Signed-off-by: Tyrann <tyrann@disenchant.net>
Each of ClipWinding, DivideWinding and SplitFace need to calculate on which
side of the split plane each winding point lies. Split this operation out into
a shared function.
Signed-off-by: Tyrann <tyrann@disenchant.net>
Rather than using it's own type of winding, make face_t use the existing
winding_t struct to define it's edges. I tried dynamically allocating the
winding as needed, but it was a net performance loss (though much better for
memory usage). For now we'll just embed a winding_t struct inside face_t
instead.
Signed-off-by: Tyrann <tyrann@disenchant.net>
The number reported for peak memory usage by winding_t structs was not
accurate, due to just using the sizeof(winding_t) for accounting. Track the
_bytes_ used by each type in a separate array. This is pretty much redundant
for everything except windings, but it's the simplest way to implement it for
now.
Also tidied up the verbose memory output a bit - the total column is pretty
useless, so just don't print it. Re-align the other columns and special case
the "Total" line, as only the "Peak Bytes" value is really interesting.

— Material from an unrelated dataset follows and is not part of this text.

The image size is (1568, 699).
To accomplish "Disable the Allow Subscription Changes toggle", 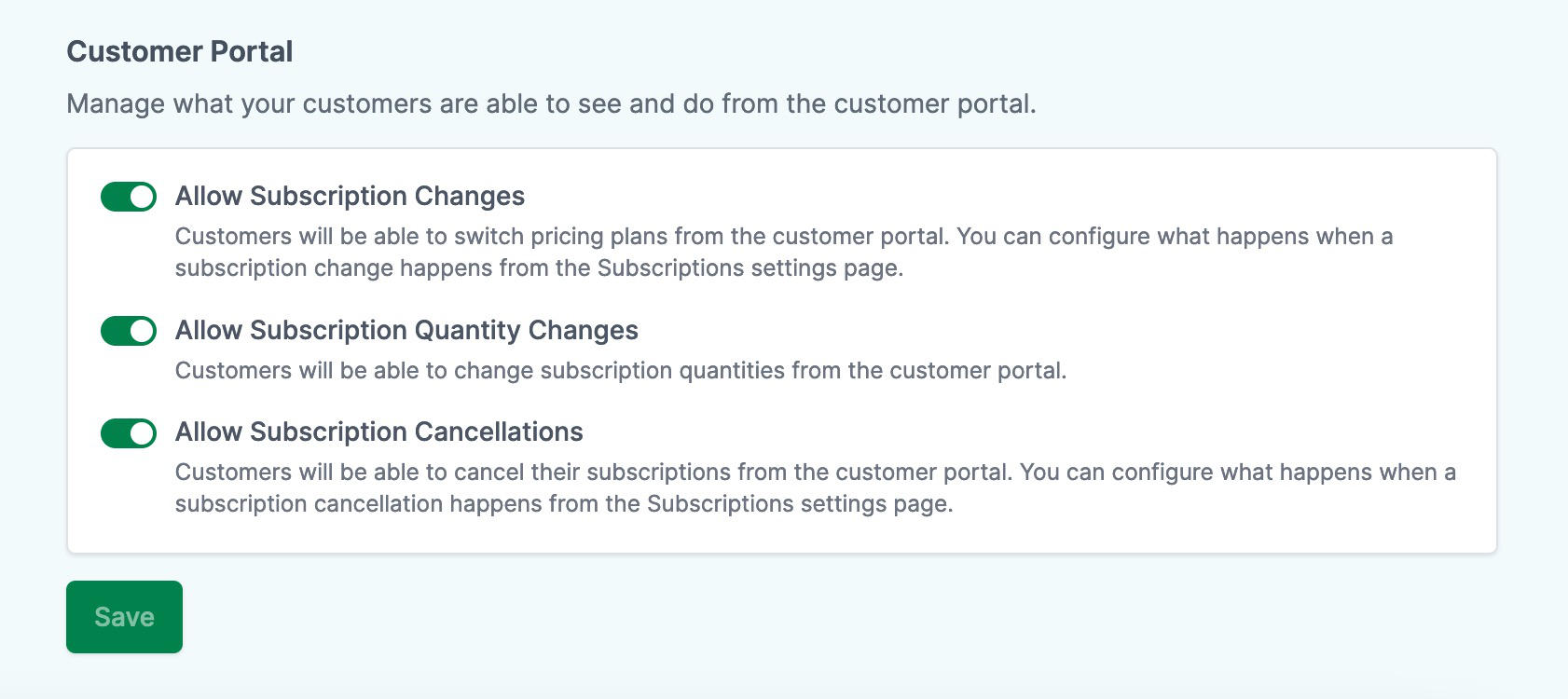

Signed-off-by: Tyrann <tyrann@disenchant.net>
Make all WADList functions take a pointer to the first wad_t, rather than
embedding it inside the struct wadlist. wadlist_t is no longer needed.
Signed-off-by: Tyrann <tyrann@disenchant.net>
Begin breaking down the wadlist_t structure by having the Init function return
the number of wads loaded to the caller, rather than relying on just setting
it internally.
Signed-off-by: Tyrann <tyrann@disenchant.net>
If the map has no wad key, or none of the wad files found in the key can be
loaded, then try loading mapname.wad as a default.
Signed-off-by: Tyrann <tyrann@disenchant.net>
Add back the warning message about invalid wads. Don't bother to differentiate
between filesystem errors and bad magic, etc. The file is already open, so if
we can't read it's either too small or there might be some hardware problem
(not worth dealing with separately).